• Instructions for the task:
Show each line of the listing below that contains the string "screenshot". Matching is case-sensitive.

_ _ _ _

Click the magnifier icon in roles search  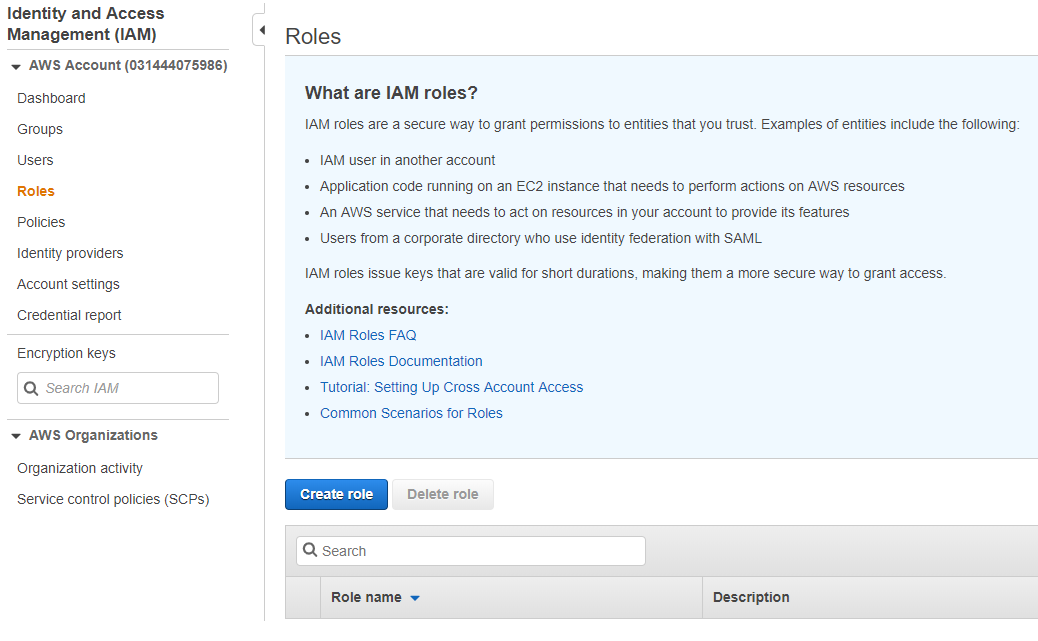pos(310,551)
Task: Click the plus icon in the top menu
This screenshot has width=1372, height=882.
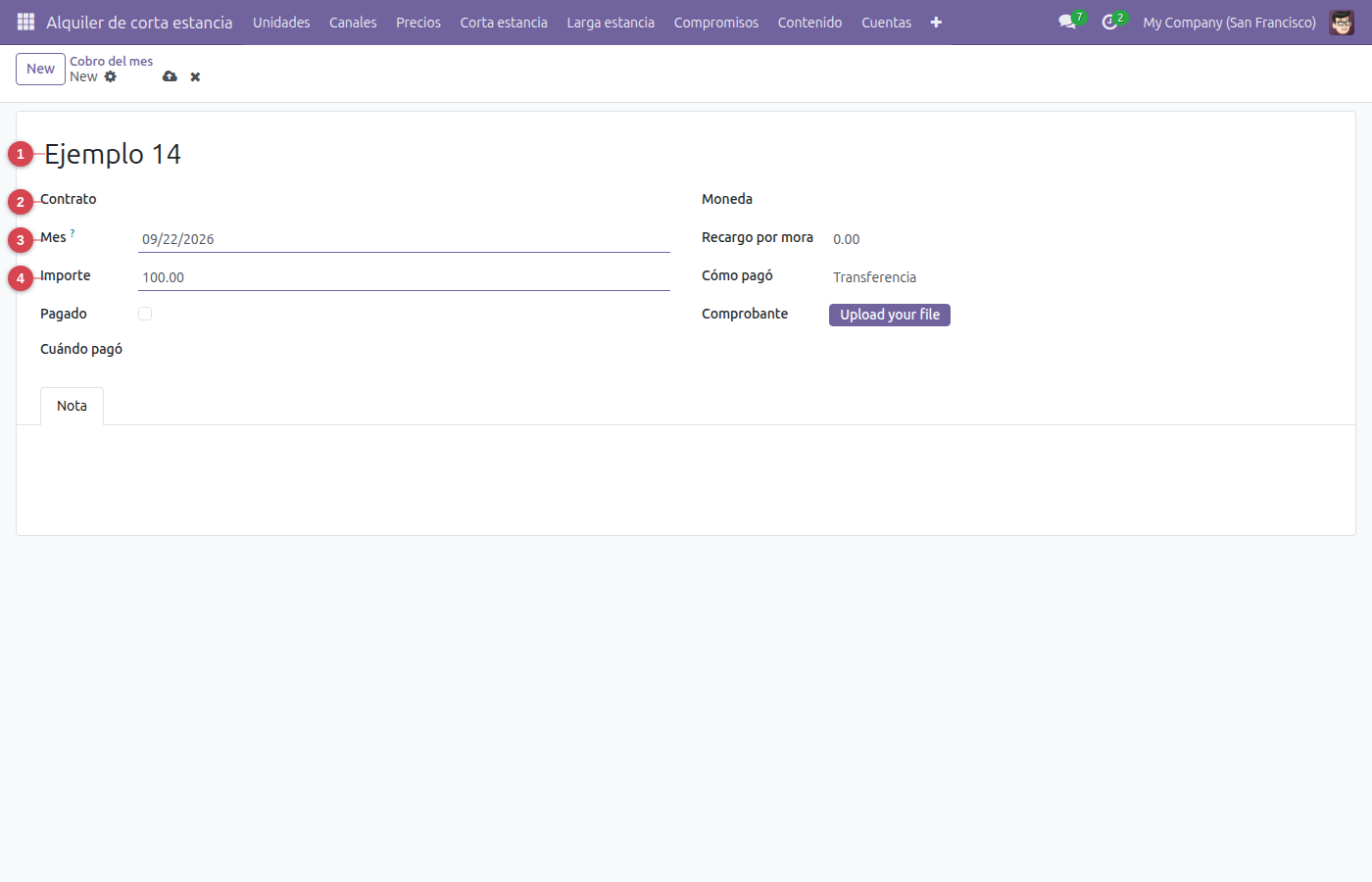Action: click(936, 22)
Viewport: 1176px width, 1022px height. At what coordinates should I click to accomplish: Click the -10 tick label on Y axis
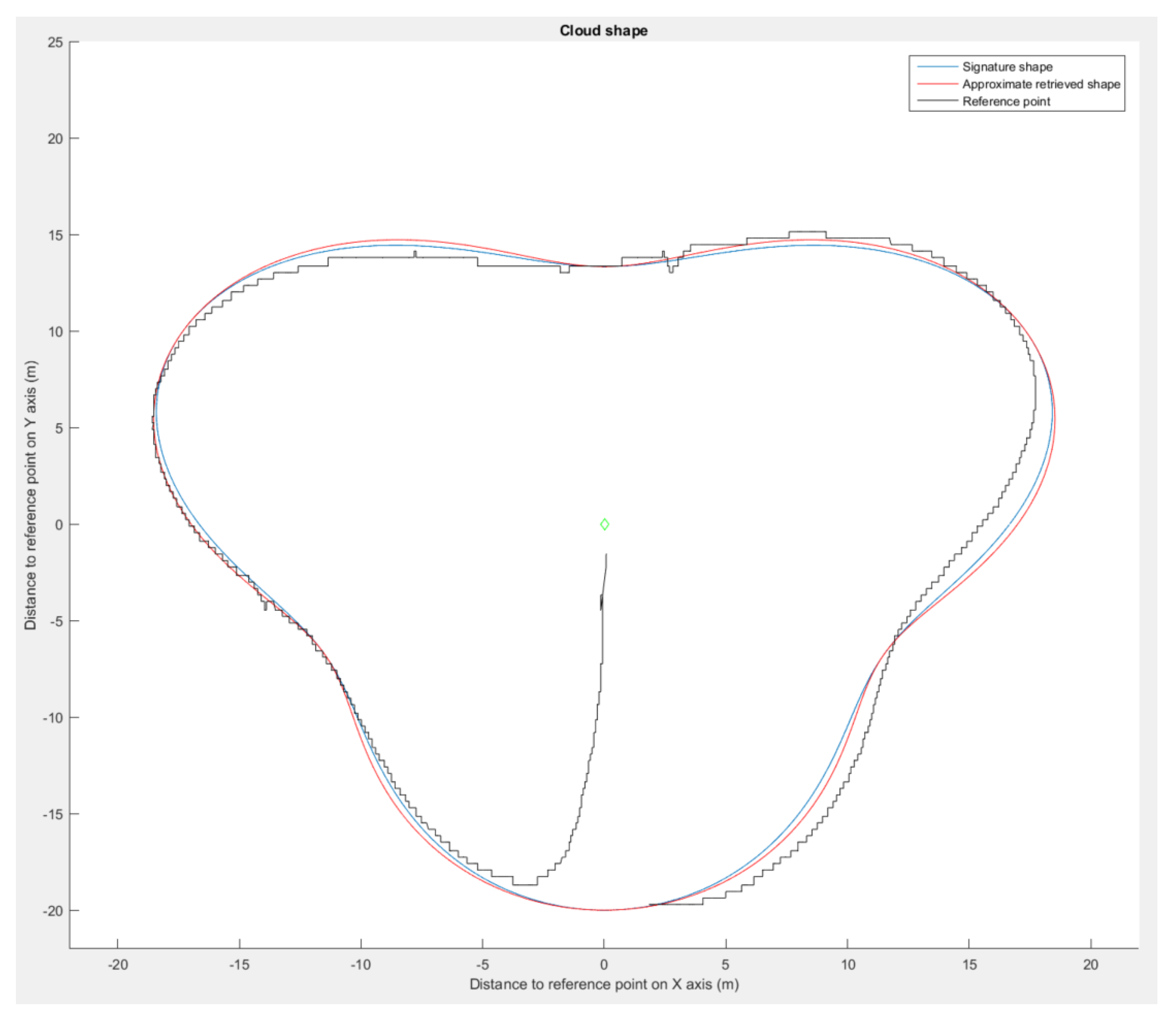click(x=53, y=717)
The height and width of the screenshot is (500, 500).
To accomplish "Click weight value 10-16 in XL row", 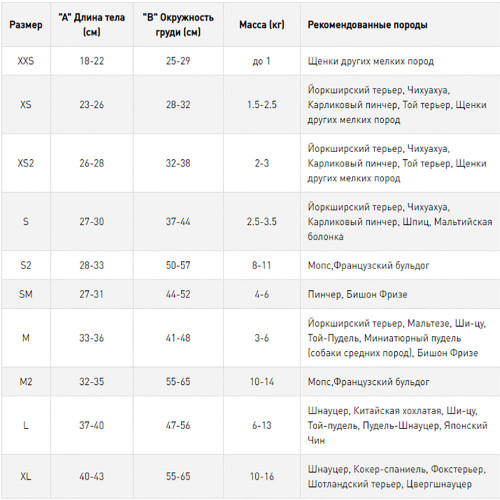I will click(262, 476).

_ _ _ _

• Written solution:
This screenshot has width=1372, height=882.
The height and width of the screenshot is (500, 500).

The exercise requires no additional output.